Any insight would be appreciated, and though I won't be able to provide any kind of fee for you- you would have my gratitude however, and you already have my apology.
-Regards
1. Ask Republican how Mary conceived and how Republican feels about that.
2. Ask Republican which church Mary and partner should raise their child; or, which church will even allow them.
3. Ask Republican if Republican can name any states where Mary's partner will have legal parental rights should the child ever need medical attention, for instance.
4. Ask Republican to quote Scripture regarding Mary and partner's relationship and status as parents.
5. Ask Republican to define "irony."
6. Offer to remove the stick from Republican's ass. Kindly hand stick back to Republican. Now Republican grasps (he he) the full meaning of "getting the shitty end of the stick."
Someone asked what the religious right's response to Ms. Cheney's pregnancy; Via the Daou Report (linked to David Corn's website)
http://www.davidcorn.com/archives/2006/12/a_question_for_1.php
COLORADO SPRINGS, Dec. 8 /Christian Newswire/ -- Mary Cheney, the Vice President's unmarried daughter, is expecting. Dr. Paul Cameron, Chairman of the Family Research Institute, a Colorado Springs think-tank, condemned her decision:
"Unmarried women should not deliberately have children. Their children are more apt to experience privation and disruption. Consequently, such children are more apt to do poorly in school, disrupt society (e.g., engage in criminality), and be personally troubled. These wrongs are compounded when the child is brought into a homosexual setting."
"By this selfish action, Cheney is not merely disrupting society, she is being cruel to her child:
* Mary, 37, is currently 'partnered' with Heather Poe, 45. The median age of death for lesbians is around the late 50's.
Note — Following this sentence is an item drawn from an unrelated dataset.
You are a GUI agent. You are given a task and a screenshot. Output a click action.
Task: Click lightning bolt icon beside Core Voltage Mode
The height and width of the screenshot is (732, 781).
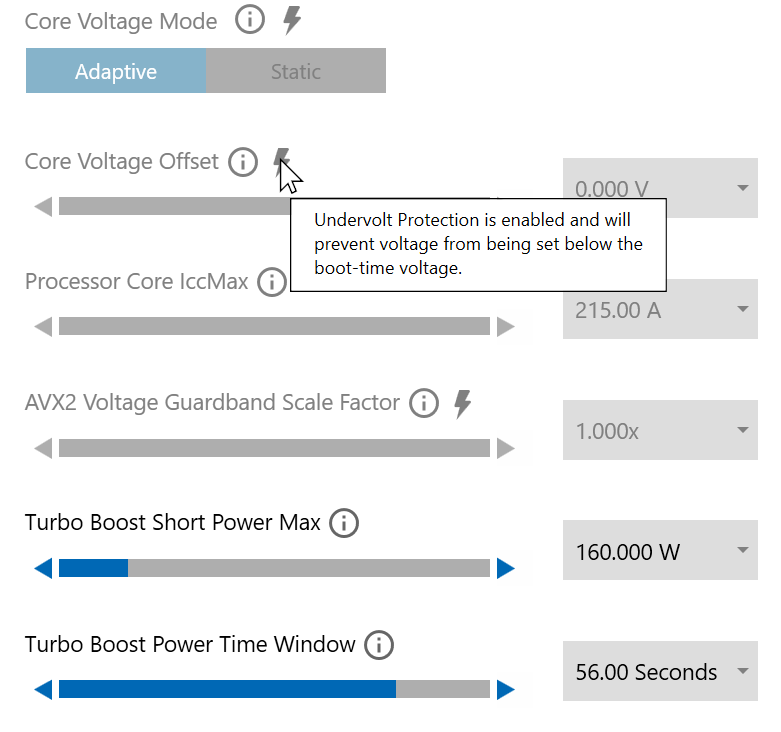[292, 20]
If Poe and Cheney stay together, odds are this child will lose at least one caretaker before graduating high school.
* Children of homosexuals testify that day-to-day living is more difficult – and they are more apt to report personal disturbance as a consequence.
* A high proportion of lesbian 'partnerings' break apart -- with custody issues haunting the child for the rest of his life.
* The child will disproportionately associate with homosexuals ‚ who are as a class considerably more apt to have STDs and a criminal history, be interested in sex with children, involved in substance abuse, etc.
* The child will have a much higher probability of learning homosexual tastes (at least a third of lesbian's children adopt homosexuality).
* "Her pregnancy is further evidence that participation in homosexual activity distorts value systems, inducing practitioners to harm the commonweal. Our society already has too many children born without the benefits of marriage; Cheney's action is not only a bad example, but poor treatment of an innocent child."
So I guess that answers the question of whose being "meaner" to Ms. Cheney - Salon or her fellow Republicans?